→ **DOCUMENT TEXT**:
╔══
The Parallel Viewmaster
2022-11-08 17:53:34 +0000 UTCAccording to the handwritten Bible that the screaming hobo gave me, dinosaurs have been around for at least 5000 years, while the Alien series of movies started in 1979. Therefore, Cameron ripped off the story adapted for this film, not the other way around. And yes, that is a direct quotation. The Bible is a wondrous and mysterious document.
The Parallel Viewmaster
2022-11-08 17:05:59 +0000 UTCI suppose he was not fond of the corned beef, as well
FancyShark
2022-11-08 16:50:32 +0000 UTCThis movie is why every repair technician interview is conducted in a rural backyard while the interviewee chops wood and says they're retired.
╚══
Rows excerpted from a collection
╔══
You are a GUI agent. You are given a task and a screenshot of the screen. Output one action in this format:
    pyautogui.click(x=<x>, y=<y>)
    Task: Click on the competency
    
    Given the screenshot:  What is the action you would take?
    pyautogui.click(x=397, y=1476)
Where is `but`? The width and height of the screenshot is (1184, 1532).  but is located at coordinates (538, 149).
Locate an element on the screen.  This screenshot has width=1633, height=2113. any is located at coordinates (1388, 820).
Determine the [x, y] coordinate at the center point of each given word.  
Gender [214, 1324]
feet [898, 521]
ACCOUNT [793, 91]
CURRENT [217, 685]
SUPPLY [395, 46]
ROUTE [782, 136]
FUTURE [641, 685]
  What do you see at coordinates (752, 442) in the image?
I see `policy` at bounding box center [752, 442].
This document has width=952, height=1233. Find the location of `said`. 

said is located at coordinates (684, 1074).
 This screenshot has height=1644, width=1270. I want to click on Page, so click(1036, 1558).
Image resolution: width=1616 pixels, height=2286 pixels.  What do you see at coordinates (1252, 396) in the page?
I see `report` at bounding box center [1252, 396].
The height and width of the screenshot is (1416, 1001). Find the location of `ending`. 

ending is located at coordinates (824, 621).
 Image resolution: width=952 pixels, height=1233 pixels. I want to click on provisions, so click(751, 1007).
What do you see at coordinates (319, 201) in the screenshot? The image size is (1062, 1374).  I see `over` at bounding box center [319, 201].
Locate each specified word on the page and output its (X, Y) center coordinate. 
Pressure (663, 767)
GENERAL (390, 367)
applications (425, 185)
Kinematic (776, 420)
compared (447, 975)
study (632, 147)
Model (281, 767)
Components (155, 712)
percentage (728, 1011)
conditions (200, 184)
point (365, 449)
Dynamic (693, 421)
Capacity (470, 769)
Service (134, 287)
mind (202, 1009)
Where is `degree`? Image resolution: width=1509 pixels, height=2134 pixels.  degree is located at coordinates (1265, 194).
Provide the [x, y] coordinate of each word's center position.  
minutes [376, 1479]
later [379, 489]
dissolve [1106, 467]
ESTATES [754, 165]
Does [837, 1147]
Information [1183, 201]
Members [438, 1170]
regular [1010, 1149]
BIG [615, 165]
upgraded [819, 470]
╚══
→ **THE TASK**:
Answer these questions using the comment thread.
(a) In what year does the first comment say the Alien series of movies started?
(b) What food does the comment posted at 17:05:59 mention?
(c) According to the comment by FancyShark, where is every repair technician interview conducted?

→ **OUTPUT FOR THIS TASK**:
(a) 1979
(b) Corned beef
(c) In a rural backyard